* WORK ORDER *
Please find all lines in the data that hold the string "will" and copy them.

********

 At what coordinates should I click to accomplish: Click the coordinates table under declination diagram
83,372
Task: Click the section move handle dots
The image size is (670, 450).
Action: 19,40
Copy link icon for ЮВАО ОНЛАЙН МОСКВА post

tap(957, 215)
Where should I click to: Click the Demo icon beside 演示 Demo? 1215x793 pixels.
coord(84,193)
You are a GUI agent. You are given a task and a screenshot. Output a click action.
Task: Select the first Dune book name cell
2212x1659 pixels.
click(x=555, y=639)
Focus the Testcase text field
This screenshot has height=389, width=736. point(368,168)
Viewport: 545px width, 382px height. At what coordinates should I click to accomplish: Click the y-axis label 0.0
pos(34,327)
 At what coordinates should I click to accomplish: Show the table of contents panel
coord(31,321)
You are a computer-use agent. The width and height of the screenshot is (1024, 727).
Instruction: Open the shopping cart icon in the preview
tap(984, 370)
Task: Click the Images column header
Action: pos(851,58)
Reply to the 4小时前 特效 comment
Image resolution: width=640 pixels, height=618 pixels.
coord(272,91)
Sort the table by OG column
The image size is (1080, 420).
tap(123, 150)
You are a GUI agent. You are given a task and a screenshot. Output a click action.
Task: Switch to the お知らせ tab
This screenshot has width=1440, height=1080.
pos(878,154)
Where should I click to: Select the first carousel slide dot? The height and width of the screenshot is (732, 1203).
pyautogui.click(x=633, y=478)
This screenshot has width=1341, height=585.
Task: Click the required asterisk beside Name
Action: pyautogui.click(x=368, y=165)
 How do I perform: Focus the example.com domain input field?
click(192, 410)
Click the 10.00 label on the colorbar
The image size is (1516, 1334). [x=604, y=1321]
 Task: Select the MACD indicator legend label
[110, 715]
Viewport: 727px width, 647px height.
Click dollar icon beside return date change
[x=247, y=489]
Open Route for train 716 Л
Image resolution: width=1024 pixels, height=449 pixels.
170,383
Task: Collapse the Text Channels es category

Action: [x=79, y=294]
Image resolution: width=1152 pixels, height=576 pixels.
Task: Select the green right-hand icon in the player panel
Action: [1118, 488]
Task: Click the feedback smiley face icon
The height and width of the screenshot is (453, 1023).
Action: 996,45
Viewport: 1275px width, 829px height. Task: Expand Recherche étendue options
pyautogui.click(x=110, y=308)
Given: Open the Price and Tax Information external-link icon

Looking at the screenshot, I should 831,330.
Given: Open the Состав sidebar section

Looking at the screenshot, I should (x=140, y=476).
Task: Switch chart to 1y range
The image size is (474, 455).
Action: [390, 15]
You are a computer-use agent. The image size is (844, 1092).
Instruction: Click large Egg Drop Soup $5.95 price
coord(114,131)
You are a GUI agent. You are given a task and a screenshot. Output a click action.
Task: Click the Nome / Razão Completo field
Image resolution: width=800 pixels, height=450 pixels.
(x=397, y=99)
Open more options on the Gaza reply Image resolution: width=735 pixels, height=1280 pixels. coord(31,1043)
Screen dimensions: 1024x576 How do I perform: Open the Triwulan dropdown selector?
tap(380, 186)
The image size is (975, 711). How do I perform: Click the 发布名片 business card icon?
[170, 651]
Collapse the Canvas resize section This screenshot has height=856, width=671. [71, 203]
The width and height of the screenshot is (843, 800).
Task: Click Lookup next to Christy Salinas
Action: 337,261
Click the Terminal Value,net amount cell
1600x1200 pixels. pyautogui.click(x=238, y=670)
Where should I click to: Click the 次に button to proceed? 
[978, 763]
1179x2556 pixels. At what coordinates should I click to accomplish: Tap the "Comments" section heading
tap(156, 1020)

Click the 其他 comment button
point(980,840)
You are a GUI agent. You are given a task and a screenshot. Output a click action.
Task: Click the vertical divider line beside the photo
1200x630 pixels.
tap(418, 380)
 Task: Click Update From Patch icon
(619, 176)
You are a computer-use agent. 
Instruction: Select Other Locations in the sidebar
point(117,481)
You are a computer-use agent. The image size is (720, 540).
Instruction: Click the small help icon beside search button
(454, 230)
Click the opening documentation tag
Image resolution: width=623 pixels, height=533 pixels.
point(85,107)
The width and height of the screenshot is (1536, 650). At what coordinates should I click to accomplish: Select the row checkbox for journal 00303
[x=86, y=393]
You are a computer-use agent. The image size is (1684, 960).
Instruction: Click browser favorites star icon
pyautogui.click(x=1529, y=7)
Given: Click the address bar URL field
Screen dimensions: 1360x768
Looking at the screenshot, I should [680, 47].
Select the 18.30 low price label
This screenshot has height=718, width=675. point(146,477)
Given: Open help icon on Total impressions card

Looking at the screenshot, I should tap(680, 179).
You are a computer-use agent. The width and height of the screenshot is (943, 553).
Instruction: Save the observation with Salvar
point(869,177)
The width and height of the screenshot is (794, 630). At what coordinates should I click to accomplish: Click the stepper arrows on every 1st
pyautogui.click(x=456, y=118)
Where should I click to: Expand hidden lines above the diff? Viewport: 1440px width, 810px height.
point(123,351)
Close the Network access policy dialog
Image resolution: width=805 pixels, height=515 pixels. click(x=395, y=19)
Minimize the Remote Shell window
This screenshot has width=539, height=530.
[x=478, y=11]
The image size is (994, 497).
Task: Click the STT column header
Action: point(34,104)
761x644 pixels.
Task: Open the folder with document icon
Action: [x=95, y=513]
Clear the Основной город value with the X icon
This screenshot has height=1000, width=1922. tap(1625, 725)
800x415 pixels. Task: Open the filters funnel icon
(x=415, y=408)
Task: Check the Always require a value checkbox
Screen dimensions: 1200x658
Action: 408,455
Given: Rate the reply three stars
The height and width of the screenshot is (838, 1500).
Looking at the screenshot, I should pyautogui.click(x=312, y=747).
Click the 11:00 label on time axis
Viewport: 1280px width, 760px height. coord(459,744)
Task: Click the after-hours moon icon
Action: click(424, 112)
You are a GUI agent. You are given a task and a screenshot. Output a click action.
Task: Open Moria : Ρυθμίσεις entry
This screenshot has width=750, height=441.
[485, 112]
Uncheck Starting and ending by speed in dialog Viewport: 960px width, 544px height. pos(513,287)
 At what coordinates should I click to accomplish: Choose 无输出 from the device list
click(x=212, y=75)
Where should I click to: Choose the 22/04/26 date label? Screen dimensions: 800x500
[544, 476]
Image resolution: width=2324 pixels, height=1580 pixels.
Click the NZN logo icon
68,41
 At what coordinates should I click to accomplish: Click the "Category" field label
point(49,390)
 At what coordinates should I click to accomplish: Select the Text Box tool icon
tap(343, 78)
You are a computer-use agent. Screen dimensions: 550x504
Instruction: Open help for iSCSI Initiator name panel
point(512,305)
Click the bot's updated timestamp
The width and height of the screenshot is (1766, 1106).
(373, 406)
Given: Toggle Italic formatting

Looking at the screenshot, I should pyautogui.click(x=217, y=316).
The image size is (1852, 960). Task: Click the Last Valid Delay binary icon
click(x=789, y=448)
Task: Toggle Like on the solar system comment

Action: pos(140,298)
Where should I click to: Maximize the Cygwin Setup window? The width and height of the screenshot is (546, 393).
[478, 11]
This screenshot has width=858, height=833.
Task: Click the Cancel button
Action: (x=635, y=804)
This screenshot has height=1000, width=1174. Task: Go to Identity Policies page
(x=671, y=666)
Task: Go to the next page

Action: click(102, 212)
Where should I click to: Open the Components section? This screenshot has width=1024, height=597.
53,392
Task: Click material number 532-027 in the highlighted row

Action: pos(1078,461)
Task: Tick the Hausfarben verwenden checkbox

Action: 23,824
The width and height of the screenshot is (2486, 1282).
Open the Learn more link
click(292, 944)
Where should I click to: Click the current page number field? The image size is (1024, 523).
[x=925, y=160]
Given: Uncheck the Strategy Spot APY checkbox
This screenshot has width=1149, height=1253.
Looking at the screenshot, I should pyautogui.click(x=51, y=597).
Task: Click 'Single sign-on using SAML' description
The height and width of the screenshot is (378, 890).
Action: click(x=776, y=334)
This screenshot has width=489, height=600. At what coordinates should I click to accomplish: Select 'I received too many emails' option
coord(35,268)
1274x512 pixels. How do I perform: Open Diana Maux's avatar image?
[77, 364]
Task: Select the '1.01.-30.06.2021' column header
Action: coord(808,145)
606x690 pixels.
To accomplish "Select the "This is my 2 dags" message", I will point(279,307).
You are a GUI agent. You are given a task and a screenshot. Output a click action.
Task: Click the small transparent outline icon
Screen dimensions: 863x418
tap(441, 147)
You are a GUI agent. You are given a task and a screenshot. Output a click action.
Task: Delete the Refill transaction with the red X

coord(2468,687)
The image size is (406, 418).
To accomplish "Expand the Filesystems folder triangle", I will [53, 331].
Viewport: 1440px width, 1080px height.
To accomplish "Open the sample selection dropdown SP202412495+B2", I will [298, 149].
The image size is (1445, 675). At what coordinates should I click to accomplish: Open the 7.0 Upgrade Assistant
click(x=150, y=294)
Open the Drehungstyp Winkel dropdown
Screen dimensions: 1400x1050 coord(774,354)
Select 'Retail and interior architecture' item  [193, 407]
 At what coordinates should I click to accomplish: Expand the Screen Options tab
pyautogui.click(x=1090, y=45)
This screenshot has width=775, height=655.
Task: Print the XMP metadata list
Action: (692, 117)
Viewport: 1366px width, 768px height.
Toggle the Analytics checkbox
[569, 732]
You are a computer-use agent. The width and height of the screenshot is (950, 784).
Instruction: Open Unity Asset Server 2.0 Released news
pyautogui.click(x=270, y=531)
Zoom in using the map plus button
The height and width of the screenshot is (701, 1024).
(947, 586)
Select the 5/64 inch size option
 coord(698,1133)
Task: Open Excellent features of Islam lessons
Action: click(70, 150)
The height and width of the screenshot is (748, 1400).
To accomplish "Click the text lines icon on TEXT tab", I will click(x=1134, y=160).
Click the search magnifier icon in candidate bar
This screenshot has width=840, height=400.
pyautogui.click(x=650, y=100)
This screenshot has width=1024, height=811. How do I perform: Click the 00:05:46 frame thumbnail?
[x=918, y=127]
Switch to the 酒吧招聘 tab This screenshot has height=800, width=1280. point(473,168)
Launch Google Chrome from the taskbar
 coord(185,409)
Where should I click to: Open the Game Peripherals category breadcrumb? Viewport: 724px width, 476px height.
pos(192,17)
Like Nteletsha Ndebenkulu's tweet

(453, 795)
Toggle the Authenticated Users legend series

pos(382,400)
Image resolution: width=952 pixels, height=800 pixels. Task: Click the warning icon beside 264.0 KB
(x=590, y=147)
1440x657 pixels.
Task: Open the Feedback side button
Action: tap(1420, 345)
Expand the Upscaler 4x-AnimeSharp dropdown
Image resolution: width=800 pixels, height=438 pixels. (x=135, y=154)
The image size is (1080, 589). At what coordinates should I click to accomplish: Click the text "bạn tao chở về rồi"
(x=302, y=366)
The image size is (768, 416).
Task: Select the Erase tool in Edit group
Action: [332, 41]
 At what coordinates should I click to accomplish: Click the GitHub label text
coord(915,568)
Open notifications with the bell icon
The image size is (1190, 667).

********

* RESULT FOR THIS EXERCISE *
To accomplish "Select the "This is my 2 dags" message", I will point(279,307).
To accomplish "Expand the Filesystems folder triangle", I will [53, 331].
To accomplish "Open the sample selection dropdown SP202412495+B2", I will [298, 149].
To accomplish "Click the text lines icon on TEXT tab", I will click(x=1134, y=160).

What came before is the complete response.